■ Extract to read
----

- Born: James Foster Neal September 7, 1928 Oak Grove, Tennessee, U.S.
- Died: October 21, 2010 (aged 82) Nashville, Tennessee, U.S.
- Education: University of Wyoming (BA) Vanderbilt University (JD) Georgetown University (LLM)

= James F. Neal =

American trial lawyer (1929–2010)

James Foster Neal (September 7, 1928 – October 21, 2010) was an American trial lawyer who was best known for prosecuting labor leader Jimmy Hoffa and later top Nixon administration officials in connection with the Watergate scandal.

==Early life, education, early career==
Neal was born on September 7, 1928, in Oak Grove, Tennessee, and grew up on a small tobacco and strawberry farm. Neal attended Sumner County High School in Portland, Tennessee, and played running back on the football team. He graduated from high school in the class of 1946. He attended the University of Wyoming on a football scholarship and was a running back on its 1950 undefeated team. After graduating from college, Neal served for two years in the United States Marine Corps. He graduated first in his law school class at Vanderbilt University Law School in 1957 and also earned a master's degree in tax law from Georgetown University in 1960. Neal then joined a Washington, DC law firm.

==Works for RFK, Hoffa prosecutions==
Attorney General Robert F. Kennedy selected Neal in 1961 to lead a Justice Department investigation of Jimmy Hoffa, who was President of the Teamsters Union and a powerful political figure. After Hoffa's first trial on corruption charges ended in a hung jury, Neal led a second prosecution for jury tampering, which resulted in Hoffa's only federal conviction. According to The Washington Post, Neal took pride in saying "Jimmy Hoffa once called me the most vicious prosecutor who ever lived." Hoffa's prison sentence was later commuted by Richard Nixon. After the Hoffa prosecution, Neal was appointed the United States Attorney for the federal courts in Nashville, Tennessee.

==Private practice==
In 1966, Neal became a Nashville, Tennessee-based trial attorney who litigated prominent cases around the country. In 1971, he and Aubrey Harwell, Jr. formed Neal & Harwell. The firm's emphasis was and continues to be on criminal and civil litigation.

----

■ Data below
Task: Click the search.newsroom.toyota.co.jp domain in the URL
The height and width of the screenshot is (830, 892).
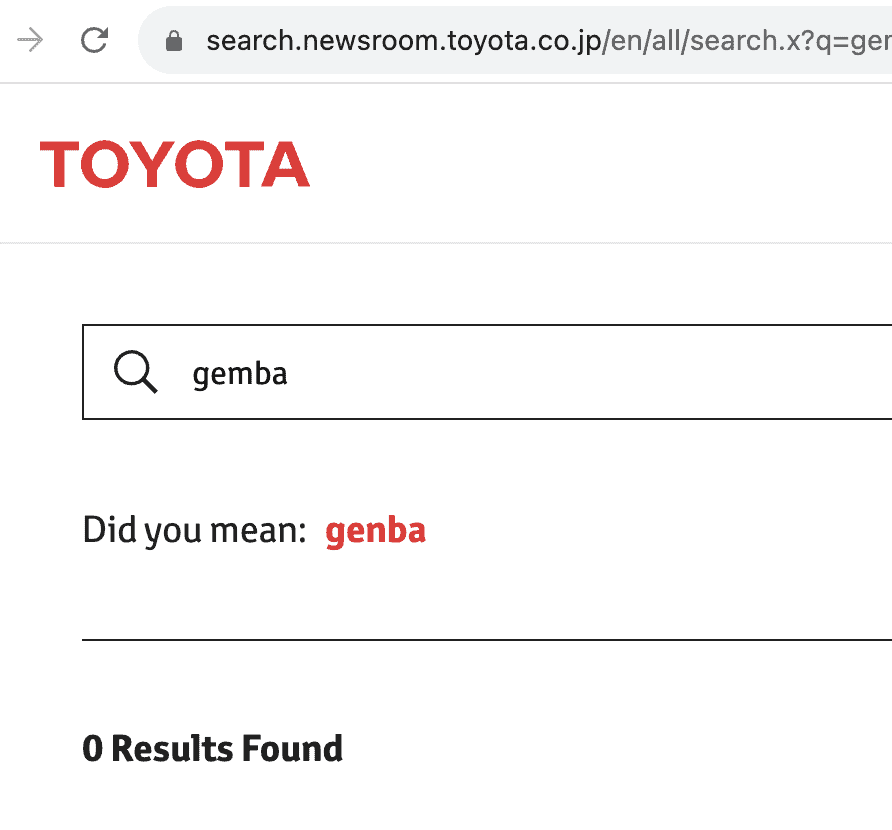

----

■ Work request 1
Answer from the Neal article:
(a) Which university did Neal attend on a football scholarship?
(b) Who selected Neal in 1961 to lead the Justice Department investigation of Jimmy Hoffa?
(c) In what year did Neal and Aubrey Harwell, Jr. form Neal & Harwell?
■ Work request 2
Quote the Neal article between "- Died: October" and "the Watergate scandal.", inclusive.
The material has nothing to do with the Neal article.

■ Problem solution 1
(a) The University of Wyoming
(b) Attorney General Robert F. Kennedy
(c) 1971

■ Problem solution 2
- Died: October 21, 2010 (aged 82) Nashville, Tennessee, U.S.
- Education: University of Wyoming (BA) Vanderbilt University (JD) Georgetown University (LLM)

= James F. Neal =

American trial lawyer (1929–2010)

James Foster Neal (September 7, 1928 – October 21, 2010) was an American trial lawyer who was best known for prosecuting labor leader Jimmy Hoffa and later top Nixon administration officials in connection with the Watergate scandal.